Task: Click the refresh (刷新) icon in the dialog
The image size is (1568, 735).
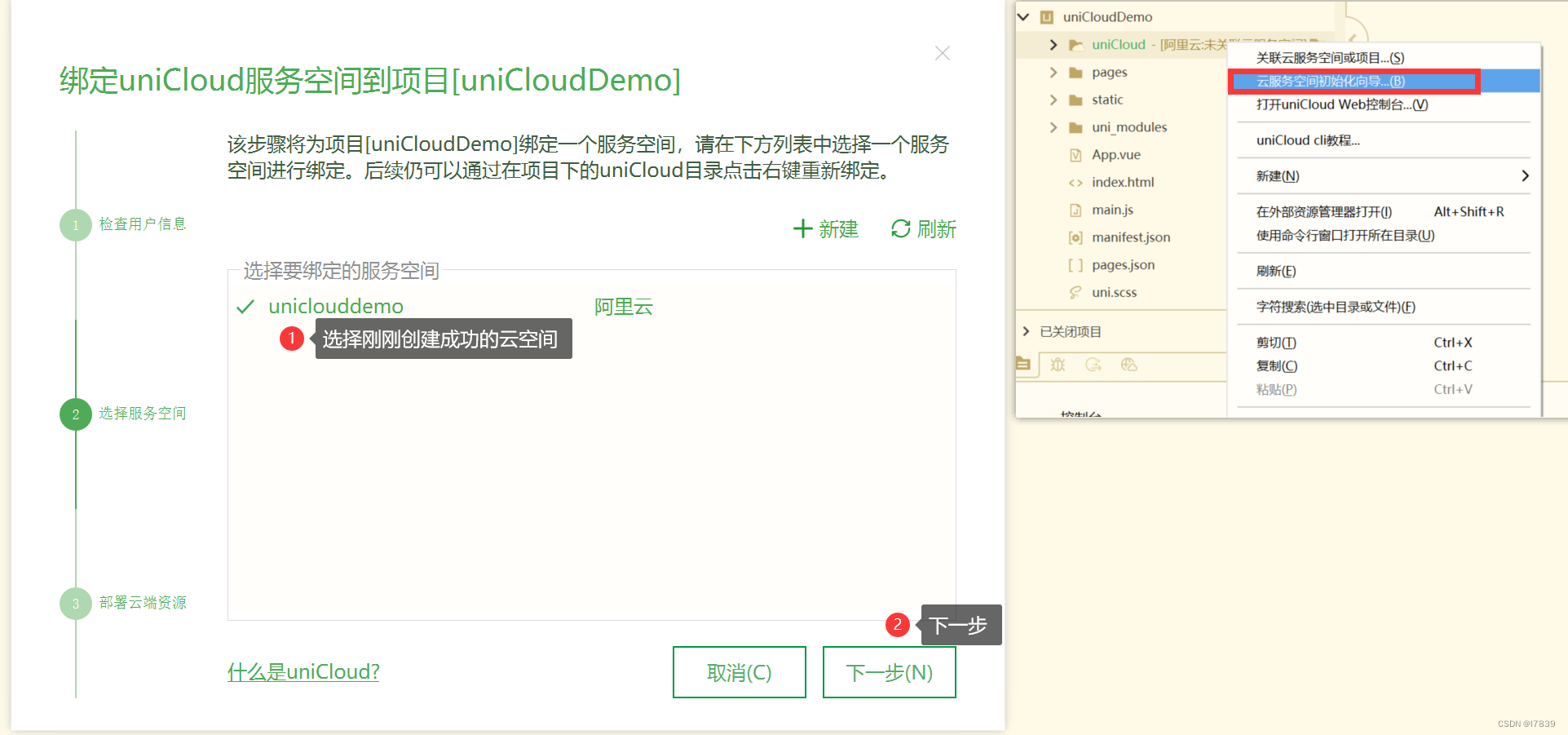Action: click(x=900, y=229)
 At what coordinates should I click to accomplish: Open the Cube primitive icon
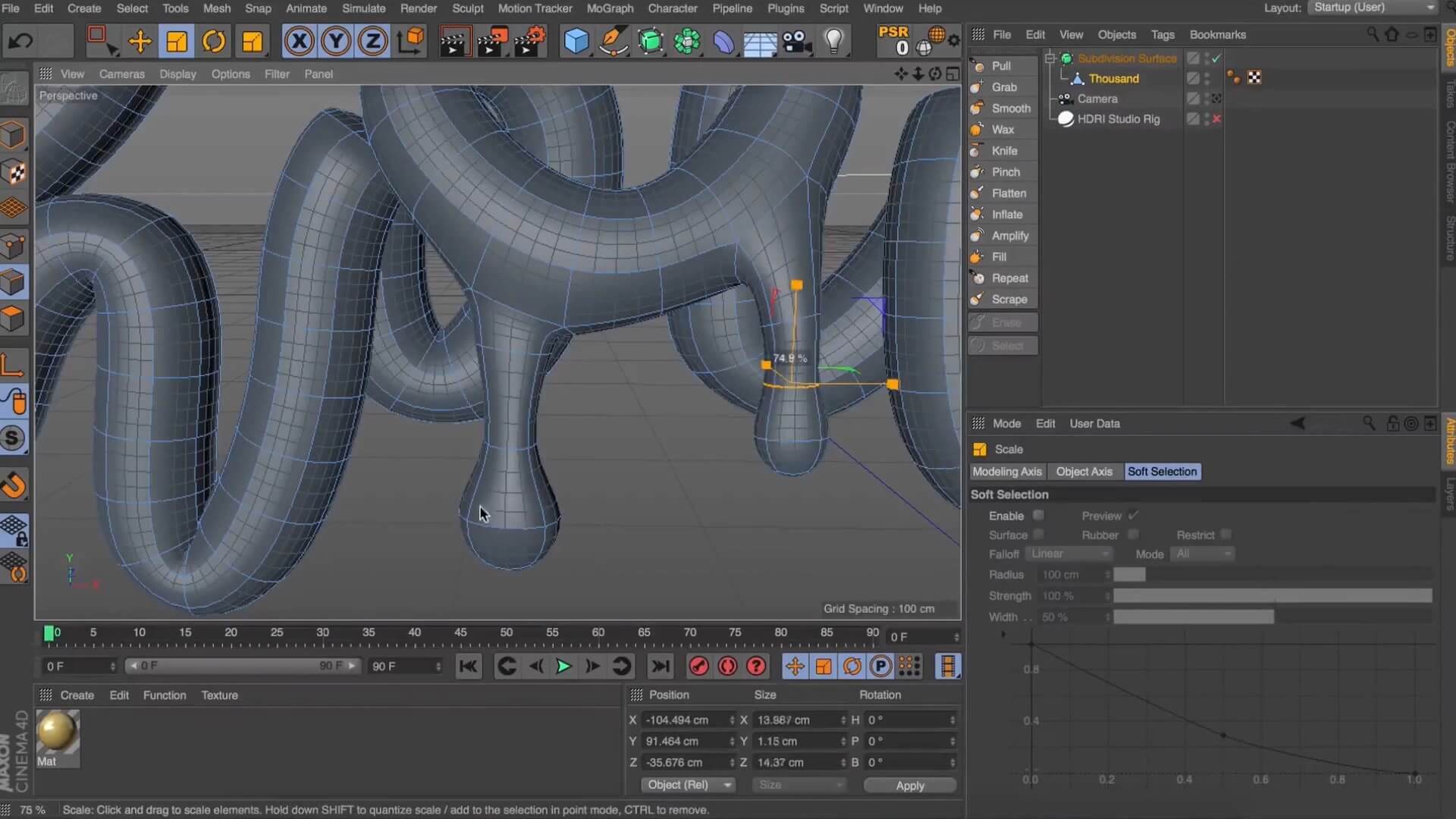click(576, 41)
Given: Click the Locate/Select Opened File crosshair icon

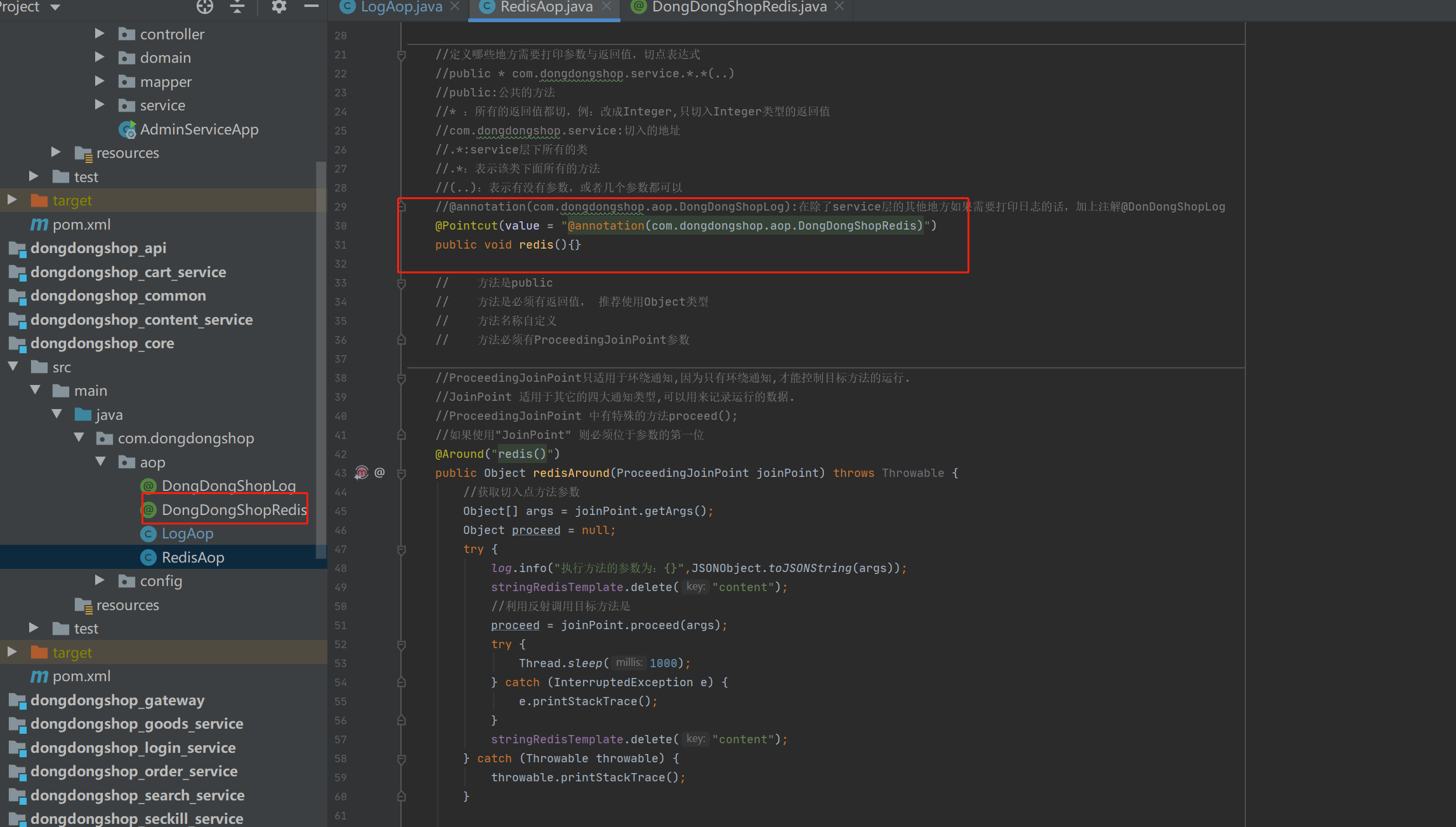Looking at the screenshot, I should point(205,7).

____________________

#### TRY IT:
The response should be the lines from the one containing "At what coordinates" through the final line of the records, reproduced exactly and with every picture left out.

#### RESULT:
 At what coordinates should I click to accomplish: Open the Cube primitive icon
click(576, 41)
Given: Click the Locate/Select Opened File crosshair icon

Looking at the screenshot, I should point(205,7).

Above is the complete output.